THE BLOG

Clap Your Hands for the Superdad

02/11/2015 10:47 GMT | Updated 31/10/2016 09:12 GMT

Once upon a time the roles of parents were clearly defined and pretty much immovable. If you were working class, your mother (in an overgeneralized nutshell) would look after the home, bring up the kids, put food on the table and wring out the washing through the mangle. If you were lucky enough to be born into the higher echelons of society your mummy darling may have had a little bit of extra help around the mansion but her place was firmly at the centre - the 'lady' of the household.

One of the things I love about these classic old stereotypes is the opportunity we now have to break them down, mash them up and crush them into little pieces. Looking back at the history and plight of women it feels wonderfully liberating to be a female now. To have personal choices and the freedom to think and earn and choose who you want to be with. To be the mother you desire to be without feeling pigeon-holed. Yes we ladies are sometimes judged at every turn and yes we'll never be fully allowed to act as we please without some scorn but if you are bold enough to be just you it is worth stomaching a few sideways glances.

The modern world is a difficult and dangerous place. It can be threatening and depressing at times, unpredictable and exhausting. But one of the things that has come out of all this prolific change, this breaking of the norms, is the fantastic rise of the superdad. Gone are the days when the father's role was to tell off the kids, impart awkward advice, deliver the slipper (remember Dennis the Menace's angry dad?) and bring home the bacon. Thankfully for men, that pressure is lifting itself away. More and more men are choosing to be stay at home dads or to share the childcare or to support their wives to be successful professionals. They are ignoring the critics and doing what feels right for them and their brood. And it's downright brilliant.

I know so many superdads who are taking the old father image and literally stamping on its head. They play games with their kids, they take them out on a Saturday to the park or for a swim, they cook the dinner and wash the sheets, hoover the house and take out the bins, bath the children and read them stories. They are full on, hands on and completely in love with parenting. The 21st Century superheroes of the modern age.

It takes an awful lot of strength, courage and humility to be a dad like this. As many men will have experienced, once a child comes along the love that was once felt for you is stolen away temporarily and never quite restores itself fully. Whereas once you were the apple of your wife/ girlfriend's eye, the centre of her world and the one she unashamedly worshipped and begged for a ring, overnight you are side-lined, pushed out and relegated from the dizzy heights of the Premier League to the murky mist of the First Division. 'The baby' takes first place as s/he rightly should and even though you know this is correct, it doesn't stop you feeling slightly miffed. Suddenly the thoughtful presents and the special dinners cease and in its place you are left with a kind of shared hysteria in the atmosphere and a life that for a time ticks along in a hazy fog. It's tough and easy to react to this badly but the superdad takes it in his stride, pushes those feelings of rejection away and gets stuck in.

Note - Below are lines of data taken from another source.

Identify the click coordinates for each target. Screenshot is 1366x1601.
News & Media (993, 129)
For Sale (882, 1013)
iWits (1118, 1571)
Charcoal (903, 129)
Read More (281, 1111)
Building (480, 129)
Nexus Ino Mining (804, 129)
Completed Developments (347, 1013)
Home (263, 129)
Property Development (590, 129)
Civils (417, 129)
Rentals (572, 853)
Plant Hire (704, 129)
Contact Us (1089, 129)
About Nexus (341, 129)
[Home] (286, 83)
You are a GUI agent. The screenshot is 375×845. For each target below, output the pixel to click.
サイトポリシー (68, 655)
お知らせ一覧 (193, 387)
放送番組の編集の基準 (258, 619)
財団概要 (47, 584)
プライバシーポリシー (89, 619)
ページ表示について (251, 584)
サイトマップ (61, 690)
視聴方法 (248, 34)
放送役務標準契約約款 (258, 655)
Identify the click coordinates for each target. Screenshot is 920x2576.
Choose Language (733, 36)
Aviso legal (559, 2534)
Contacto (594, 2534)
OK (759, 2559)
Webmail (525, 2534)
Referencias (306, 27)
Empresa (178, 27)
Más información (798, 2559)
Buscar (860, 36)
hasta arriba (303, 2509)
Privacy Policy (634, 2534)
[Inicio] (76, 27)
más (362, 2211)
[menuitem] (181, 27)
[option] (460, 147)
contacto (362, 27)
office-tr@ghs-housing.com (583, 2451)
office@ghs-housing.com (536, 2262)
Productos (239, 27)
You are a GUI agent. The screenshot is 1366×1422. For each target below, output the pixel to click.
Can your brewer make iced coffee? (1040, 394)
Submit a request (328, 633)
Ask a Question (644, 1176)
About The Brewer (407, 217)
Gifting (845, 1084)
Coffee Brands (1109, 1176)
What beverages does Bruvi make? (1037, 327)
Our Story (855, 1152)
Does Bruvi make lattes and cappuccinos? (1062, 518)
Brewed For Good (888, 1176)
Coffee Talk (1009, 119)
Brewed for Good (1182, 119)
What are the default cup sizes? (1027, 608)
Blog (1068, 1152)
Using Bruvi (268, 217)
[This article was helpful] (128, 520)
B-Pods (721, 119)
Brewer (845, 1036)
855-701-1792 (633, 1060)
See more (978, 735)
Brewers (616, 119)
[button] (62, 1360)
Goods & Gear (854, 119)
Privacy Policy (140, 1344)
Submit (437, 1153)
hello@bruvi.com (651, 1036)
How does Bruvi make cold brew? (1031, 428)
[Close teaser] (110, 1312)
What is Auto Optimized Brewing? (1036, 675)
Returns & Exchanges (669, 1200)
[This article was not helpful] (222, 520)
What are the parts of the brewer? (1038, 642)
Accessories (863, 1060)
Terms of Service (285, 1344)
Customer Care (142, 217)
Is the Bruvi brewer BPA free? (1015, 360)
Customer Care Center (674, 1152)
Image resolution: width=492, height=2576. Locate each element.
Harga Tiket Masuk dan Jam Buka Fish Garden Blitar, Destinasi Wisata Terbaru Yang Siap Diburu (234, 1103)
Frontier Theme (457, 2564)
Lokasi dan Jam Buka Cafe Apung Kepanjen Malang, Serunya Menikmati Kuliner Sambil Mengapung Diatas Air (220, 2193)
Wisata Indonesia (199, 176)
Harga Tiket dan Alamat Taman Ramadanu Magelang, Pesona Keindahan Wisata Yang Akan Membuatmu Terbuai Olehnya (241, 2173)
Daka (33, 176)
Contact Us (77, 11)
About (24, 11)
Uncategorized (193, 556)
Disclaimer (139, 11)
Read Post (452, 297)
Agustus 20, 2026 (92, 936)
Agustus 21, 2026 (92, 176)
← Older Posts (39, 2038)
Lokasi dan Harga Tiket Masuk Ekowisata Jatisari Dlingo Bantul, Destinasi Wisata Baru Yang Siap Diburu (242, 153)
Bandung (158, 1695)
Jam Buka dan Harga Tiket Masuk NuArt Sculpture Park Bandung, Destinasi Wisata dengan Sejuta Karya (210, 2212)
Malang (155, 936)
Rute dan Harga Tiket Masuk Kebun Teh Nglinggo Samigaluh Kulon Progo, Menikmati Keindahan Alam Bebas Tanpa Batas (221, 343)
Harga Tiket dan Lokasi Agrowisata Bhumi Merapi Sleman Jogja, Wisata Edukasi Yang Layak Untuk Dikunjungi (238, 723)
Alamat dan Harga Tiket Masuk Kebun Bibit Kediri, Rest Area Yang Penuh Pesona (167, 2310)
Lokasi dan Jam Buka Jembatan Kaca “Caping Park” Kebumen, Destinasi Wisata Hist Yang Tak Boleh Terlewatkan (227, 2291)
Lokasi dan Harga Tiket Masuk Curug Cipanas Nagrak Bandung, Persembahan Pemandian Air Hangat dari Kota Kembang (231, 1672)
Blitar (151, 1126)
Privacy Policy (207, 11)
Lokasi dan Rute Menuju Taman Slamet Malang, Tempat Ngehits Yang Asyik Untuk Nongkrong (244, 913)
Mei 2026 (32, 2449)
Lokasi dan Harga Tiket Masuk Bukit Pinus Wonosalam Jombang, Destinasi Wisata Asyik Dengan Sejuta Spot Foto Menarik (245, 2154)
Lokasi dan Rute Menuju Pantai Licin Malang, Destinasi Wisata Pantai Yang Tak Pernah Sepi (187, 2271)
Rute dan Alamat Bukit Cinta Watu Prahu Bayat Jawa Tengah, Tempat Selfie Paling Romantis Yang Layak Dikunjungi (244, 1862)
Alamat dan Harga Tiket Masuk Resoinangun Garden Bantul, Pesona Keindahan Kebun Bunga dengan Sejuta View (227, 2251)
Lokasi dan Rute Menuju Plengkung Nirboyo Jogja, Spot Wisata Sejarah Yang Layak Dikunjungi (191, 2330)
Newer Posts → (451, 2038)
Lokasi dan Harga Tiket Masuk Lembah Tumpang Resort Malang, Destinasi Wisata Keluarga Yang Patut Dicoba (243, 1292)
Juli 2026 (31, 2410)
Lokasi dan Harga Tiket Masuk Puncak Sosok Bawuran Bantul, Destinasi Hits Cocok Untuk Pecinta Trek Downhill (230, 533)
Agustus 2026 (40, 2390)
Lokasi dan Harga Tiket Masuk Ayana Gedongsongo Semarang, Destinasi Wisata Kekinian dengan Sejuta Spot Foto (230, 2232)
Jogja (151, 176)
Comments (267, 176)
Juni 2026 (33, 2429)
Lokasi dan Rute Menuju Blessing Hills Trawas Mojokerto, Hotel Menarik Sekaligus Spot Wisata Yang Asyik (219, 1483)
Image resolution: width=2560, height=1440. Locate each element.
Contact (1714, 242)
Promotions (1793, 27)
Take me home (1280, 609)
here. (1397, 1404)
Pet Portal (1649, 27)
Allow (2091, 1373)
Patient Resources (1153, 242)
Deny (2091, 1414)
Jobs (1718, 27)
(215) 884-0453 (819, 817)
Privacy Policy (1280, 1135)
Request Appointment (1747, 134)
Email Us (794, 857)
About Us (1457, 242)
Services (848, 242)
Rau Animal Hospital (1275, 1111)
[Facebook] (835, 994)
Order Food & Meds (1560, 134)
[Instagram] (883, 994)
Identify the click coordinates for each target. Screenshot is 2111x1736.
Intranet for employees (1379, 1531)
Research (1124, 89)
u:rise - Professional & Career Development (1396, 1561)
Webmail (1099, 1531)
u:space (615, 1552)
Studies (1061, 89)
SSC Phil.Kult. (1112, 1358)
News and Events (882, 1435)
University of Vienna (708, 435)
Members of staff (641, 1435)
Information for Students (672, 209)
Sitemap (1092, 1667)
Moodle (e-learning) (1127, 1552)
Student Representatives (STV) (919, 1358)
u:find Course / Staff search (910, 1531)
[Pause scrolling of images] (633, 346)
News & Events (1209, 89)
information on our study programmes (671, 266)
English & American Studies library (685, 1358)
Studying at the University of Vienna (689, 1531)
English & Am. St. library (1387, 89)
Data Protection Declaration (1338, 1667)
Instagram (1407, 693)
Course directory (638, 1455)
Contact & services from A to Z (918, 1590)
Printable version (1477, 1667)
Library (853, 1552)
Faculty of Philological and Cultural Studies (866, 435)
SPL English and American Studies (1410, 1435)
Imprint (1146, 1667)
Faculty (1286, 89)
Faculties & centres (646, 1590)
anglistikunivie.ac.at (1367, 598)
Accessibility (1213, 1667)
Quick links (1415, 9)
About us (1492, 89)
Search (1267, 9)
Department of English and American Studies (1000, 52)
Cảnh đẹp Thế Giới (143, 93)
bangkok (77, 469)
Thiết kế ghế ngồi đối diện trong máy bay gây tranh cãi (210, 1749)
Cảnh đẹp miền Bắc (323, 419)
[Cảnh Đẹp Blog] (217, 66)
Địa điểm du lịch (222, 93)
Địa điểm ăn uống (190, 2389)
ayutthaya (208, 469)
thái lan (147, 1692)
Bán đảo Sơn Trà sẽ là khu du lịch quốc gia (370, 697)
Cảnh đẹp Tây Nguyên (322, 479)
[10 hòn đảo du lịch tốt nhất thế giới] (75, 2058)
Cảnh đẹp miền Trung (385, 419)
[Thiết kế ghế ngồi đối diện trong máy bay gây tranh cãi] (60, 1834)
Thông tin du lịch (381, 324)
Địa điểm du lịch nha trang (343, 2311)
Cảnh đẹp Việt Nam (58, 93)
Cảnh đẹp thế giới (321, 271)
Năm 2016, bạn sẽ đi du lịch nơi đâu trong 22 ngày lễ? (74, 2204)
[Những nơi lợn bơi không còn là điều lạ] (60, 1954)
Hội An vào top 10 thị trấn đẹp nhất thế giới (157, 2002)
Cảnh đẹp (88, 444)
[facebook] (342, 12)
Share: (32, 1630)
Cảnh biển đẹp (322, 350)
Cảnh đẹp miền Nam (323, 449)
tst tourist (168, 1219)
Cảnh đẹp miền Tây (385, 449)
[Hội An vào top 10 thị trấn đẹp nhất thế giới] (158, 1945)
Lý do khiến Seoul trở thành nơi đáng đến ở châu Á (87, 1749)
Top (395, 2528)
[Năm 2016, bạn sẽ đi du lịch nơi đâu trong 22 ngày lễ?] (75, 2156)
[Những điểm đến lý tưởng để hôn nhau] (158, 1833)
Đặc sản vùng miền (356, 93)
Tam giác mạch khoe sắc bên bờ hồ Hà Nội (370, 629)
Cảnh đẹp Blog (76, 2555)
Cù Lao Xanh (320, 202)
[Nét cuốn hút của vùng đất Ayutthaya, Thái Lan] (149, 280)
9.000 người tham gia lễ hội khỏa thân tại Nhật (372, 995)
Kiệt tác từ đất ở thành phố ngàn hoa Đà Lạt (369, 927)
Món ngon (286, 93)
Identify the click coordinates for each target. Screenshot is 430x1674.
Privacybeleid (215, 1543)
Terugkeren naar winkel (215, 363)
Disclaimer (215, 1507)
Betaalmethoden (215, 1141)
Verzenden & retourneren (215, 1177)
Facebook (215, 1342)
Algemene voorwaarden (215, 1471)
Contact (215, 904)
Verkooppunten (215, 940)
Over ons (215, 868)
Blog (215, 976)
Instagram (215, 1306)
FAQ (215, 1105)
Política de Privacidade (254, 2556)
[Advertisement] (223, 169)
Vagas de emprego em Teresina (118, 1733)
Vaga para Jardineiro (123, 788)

There are numerous versions of the superdad. The one who takes on a horribly responsible job so he can pay the bills and support his wife (to choose) to look after the kiddies. Nobody wants to fly around the world in their mid-forties and stay over in crap hotels eating microwaved hotel food - but he does it for the love of his family. There is also the dad who sacrifices his own career so his partner can go back to work. What human being in their right mind would voluntarily spend afternoons in a soft play? The superdad would.

I couldn't survive without my own version of the superdad. I didn't know when I met him that he would be this great but if I had known I'd definitely have paid top dollar for him. Without completely emasculating him, he epitomises perfect house husband tendencies. He is happy to help out with everything, enjoys keeping our home tidy, loves creating and making recipes and is a brilliant mix of the firm and the fun guy with our son.

If we stop and look around us there are amazing superdads everywhere. They might not be wearing a red cape and pants over their skinny jeans but they are doing their bit to break the old stereotype and make their partners and their children happy. It's time we applauded them, clapped our hands fervently and patted them on the back.